%%

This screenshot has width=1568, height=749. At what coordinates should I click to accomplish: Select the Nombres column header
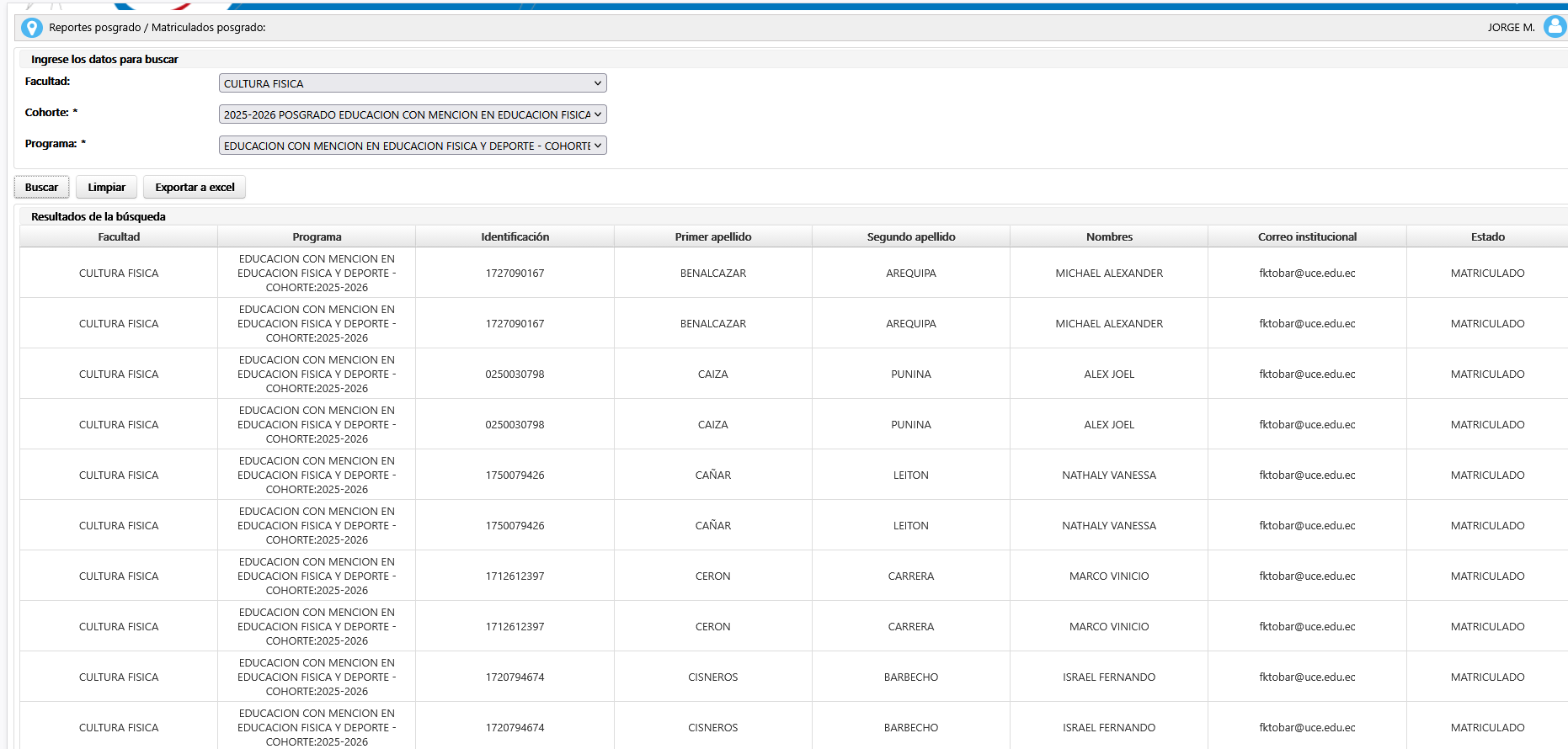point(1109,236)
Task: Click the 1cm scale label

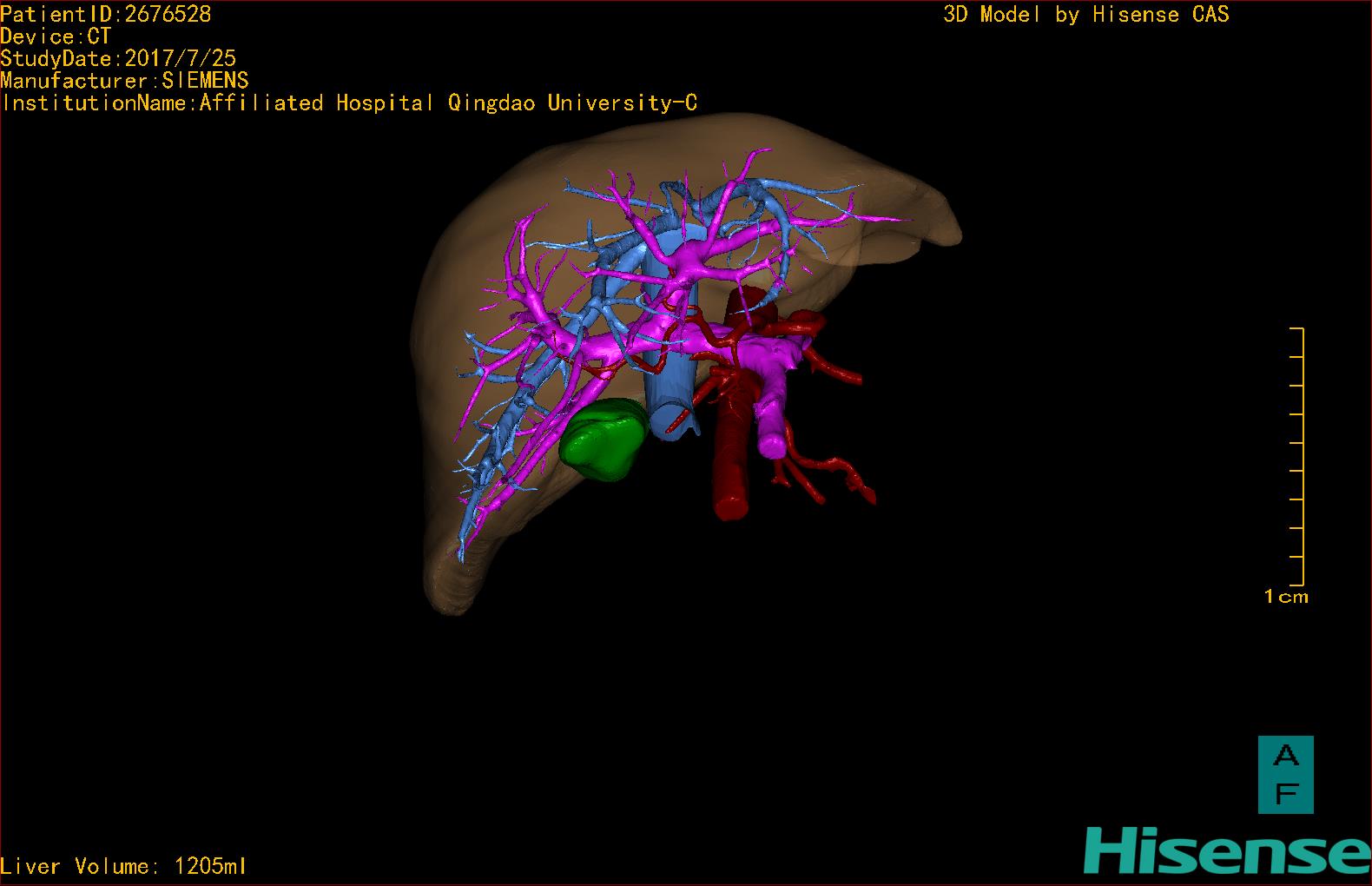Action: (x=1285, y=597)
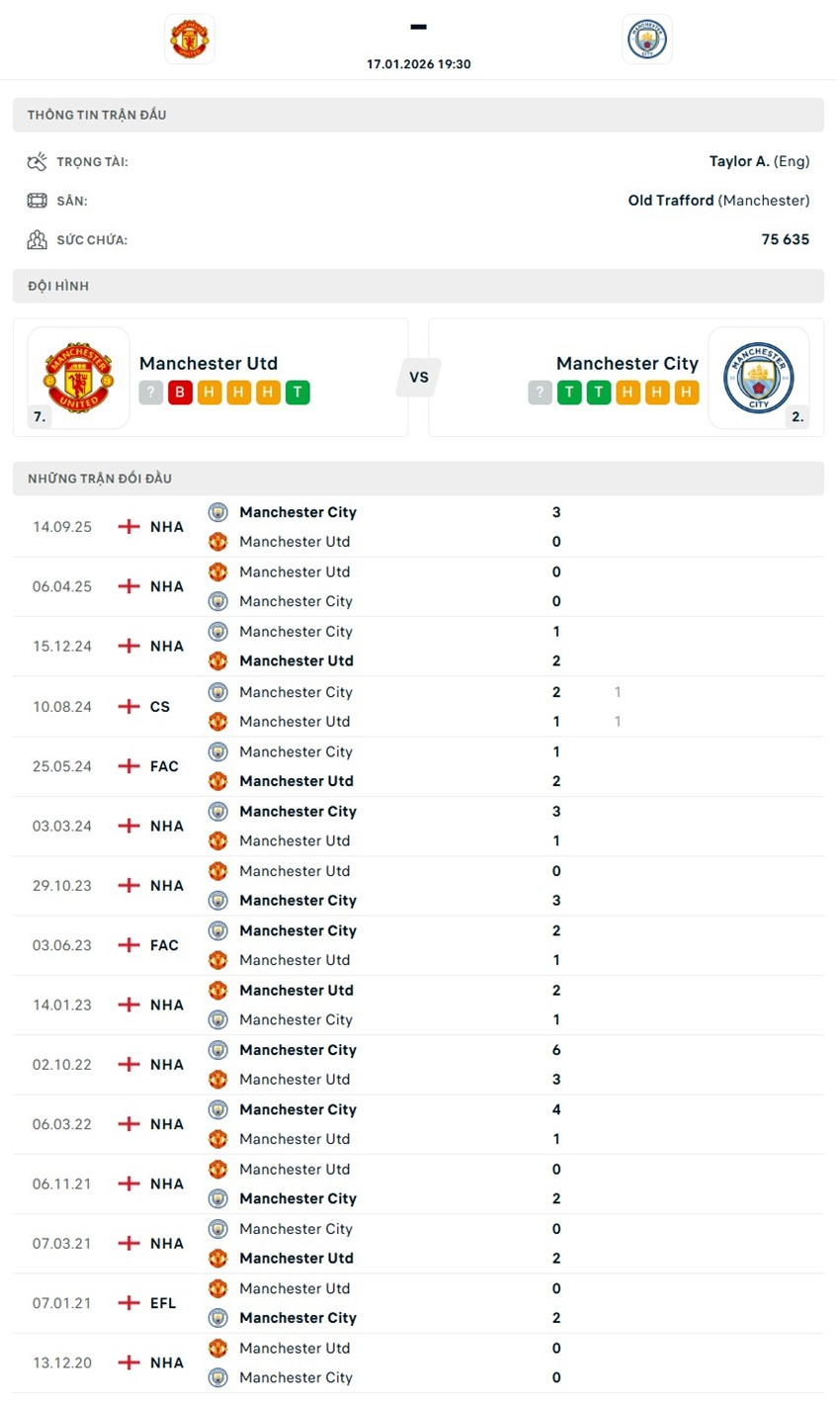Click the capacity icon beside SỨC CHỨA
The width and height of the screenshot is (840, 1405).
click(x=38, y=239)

%%

WHAT IS NEEDED: Write out every line of the records above exactly as it appears, leaving out the pictures.

SOLUTION TO THIS PROBLEM:
This screenshot has width=1568, height=749. At what coordinates should I click to accomplish: Select the Nombres column header
point(1109,236)
Task: Click the 1cm scale label

Action: (x=1285, y=597)
Click the capacity icon beside SỨC CHỨA
The width and height of the screenshot is (840, 1405).
click(x=38, y=239)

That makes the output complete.